** What you are asked to do **
Lines from the one containing "The image size is (662, 468)." through the final line of the data, restated word for word and free of pictures, make up the whole answer.

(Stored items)
****************************************

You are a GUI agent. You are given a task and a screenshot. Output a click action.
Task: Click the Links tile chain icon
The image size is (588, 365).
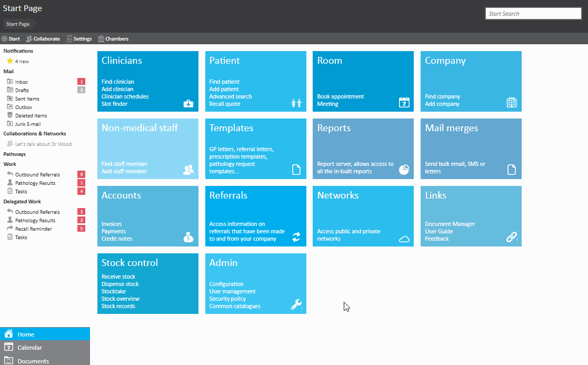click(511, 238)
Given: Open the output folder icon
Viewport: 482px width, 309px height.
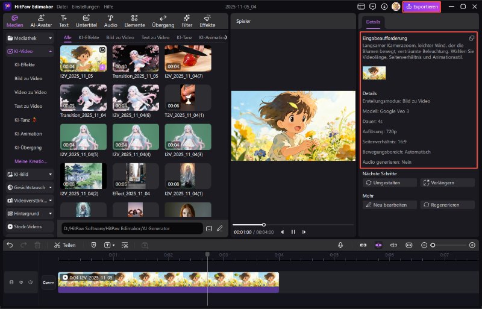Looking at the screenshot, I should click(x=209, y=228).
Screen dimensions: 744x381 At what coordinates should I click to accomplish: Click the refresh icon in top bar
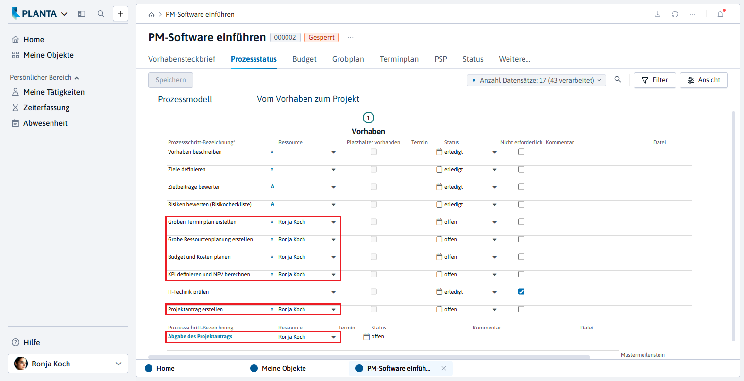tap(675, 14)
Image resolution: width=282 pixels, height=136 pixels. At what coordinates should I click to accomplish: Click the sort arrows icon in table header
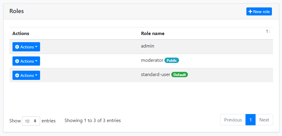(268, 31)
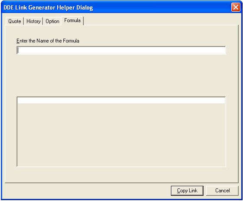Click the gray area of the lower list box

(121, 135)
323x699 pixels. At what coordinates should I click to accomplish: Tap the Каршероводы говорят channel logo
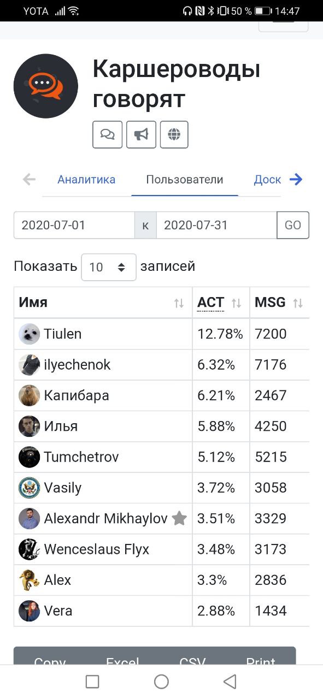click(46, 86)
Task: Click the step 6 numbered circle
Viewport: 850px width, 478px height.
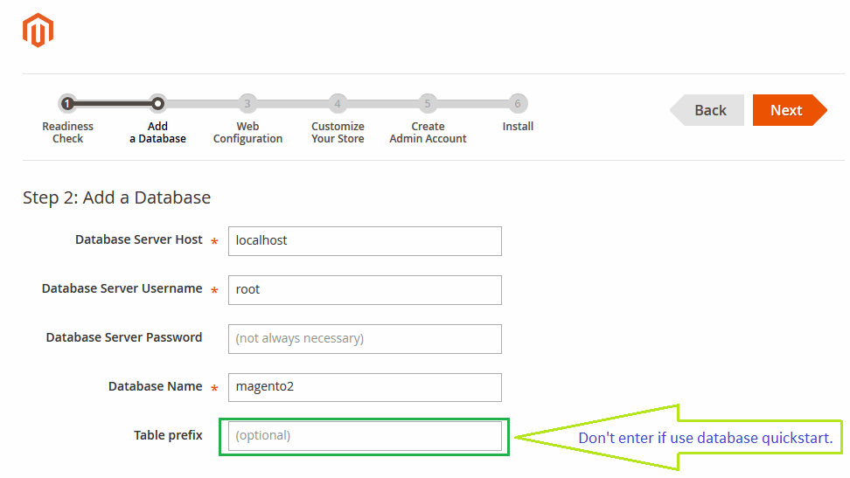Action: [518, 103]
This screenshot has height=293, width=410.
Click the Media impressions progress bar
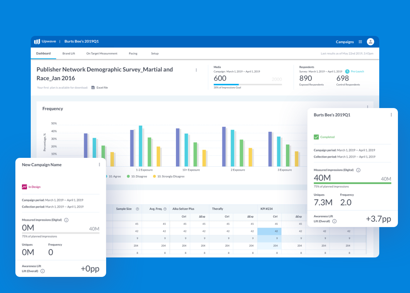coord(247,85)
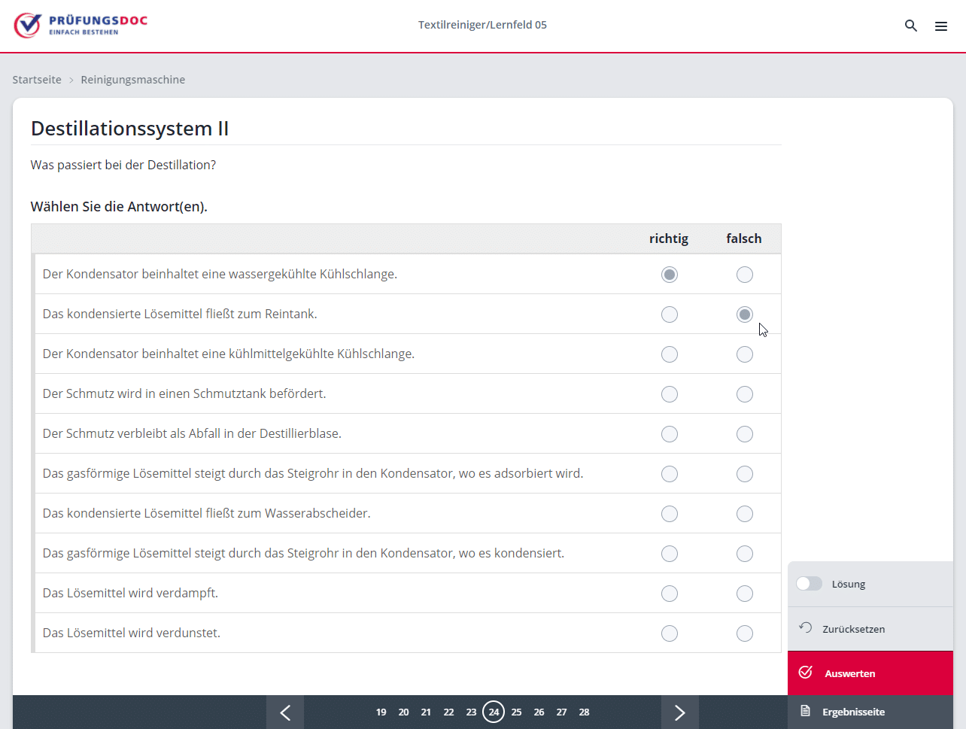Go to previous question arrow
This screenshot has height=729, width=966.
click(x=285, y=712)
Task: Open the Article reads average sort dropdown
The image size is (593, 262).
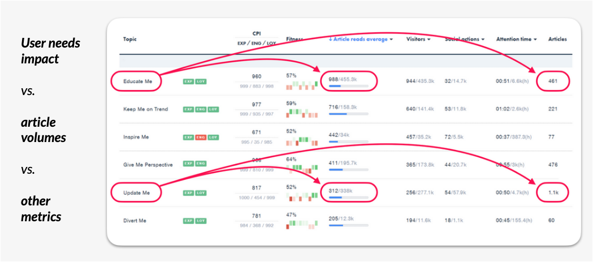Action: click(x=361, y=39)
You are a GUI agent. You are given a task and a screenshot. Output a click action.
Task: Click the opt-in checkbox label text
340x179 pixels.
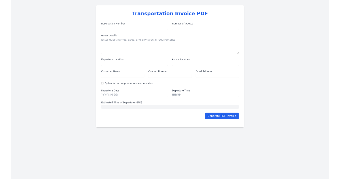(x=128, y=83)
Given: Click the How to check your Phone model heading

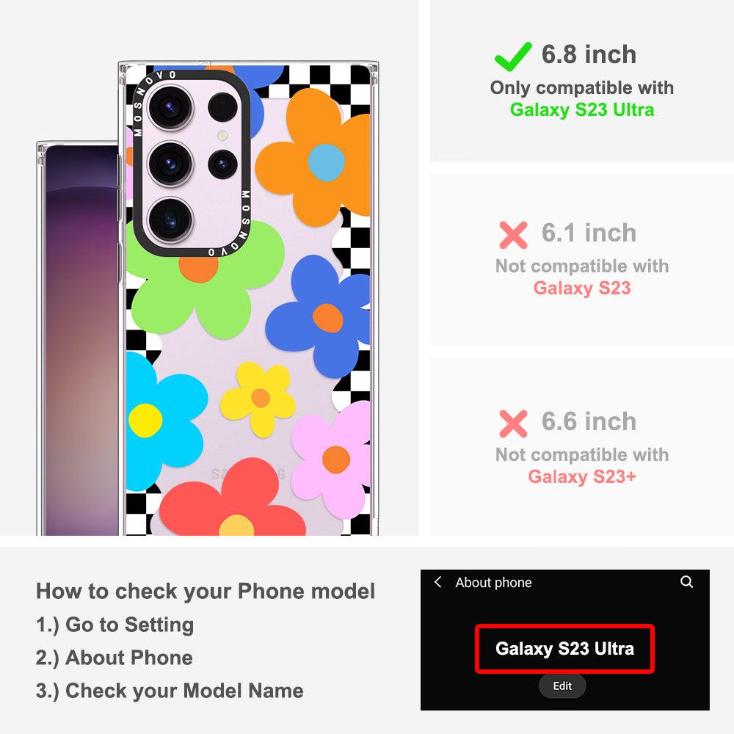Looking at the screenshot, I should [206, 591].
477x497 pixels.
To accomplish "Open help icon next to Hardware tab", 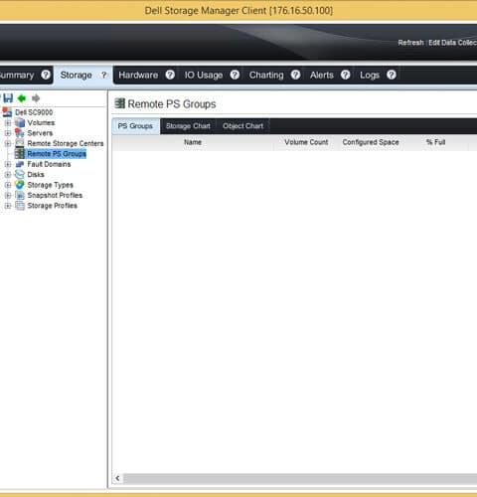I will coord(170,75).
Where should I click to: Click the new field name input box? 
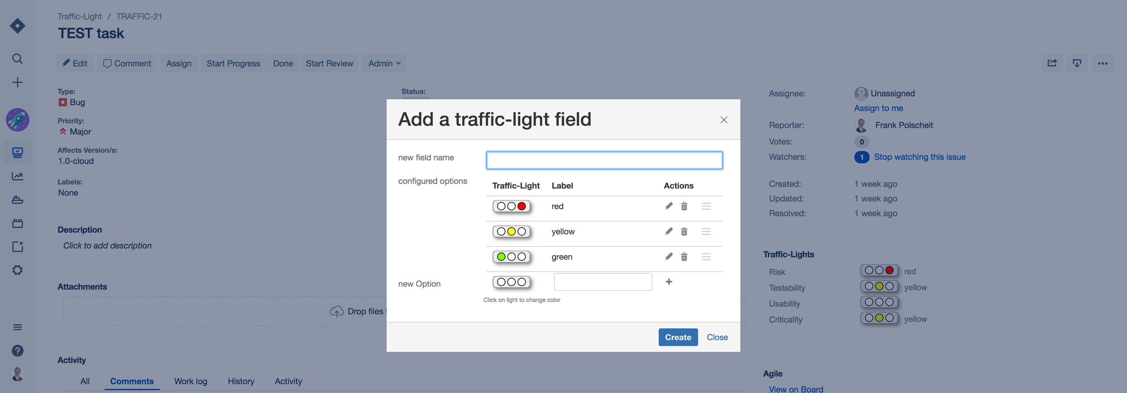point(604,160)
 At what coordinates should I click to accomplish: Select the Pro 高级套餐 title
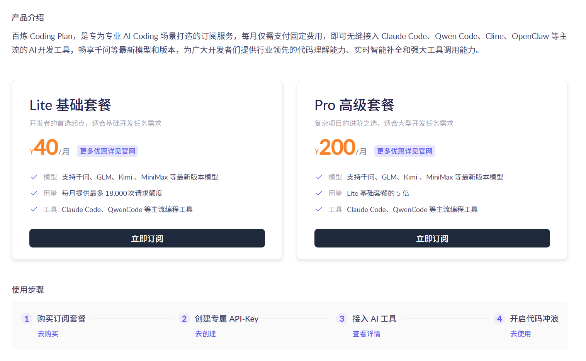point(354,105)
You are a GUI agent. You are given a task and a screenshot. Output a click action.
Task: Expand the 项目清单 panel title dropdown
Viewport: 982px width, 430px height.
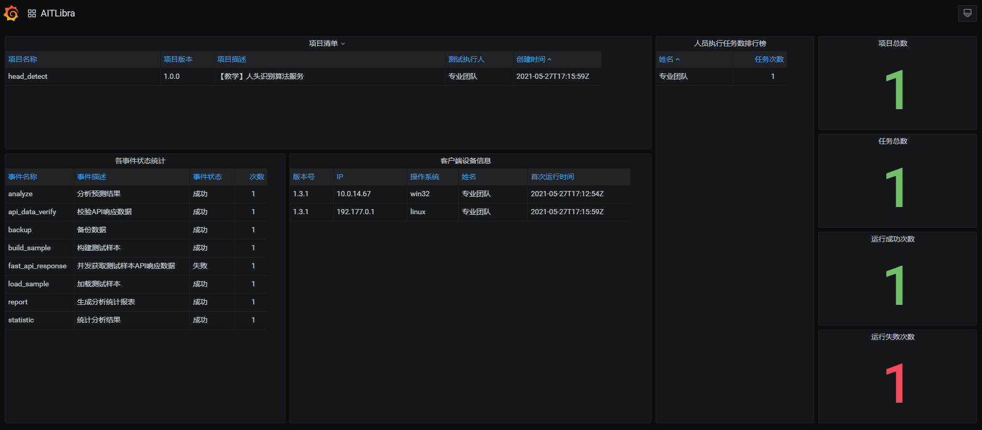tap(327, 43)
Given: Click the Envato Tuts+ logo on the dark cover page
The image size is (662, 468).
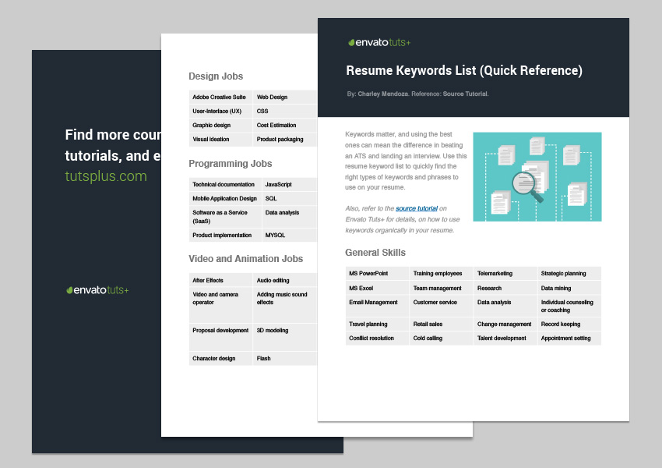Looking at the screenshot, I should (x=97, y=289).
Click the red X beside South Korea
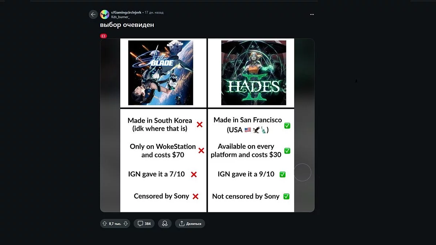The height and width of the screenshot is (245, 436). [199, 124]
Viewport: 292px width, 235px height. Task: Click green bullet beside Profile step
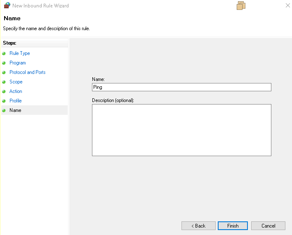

****************************************

** Reply **
The image size is (662, 468).
Looking at the screenshot, I should (x=97, y=289).
Click the red X beside South Korea
The height and width of the screenshot is (245, 436). [199, 124]
Viewport: 292px width, 235px height. Task: Click green bullet beside Profile step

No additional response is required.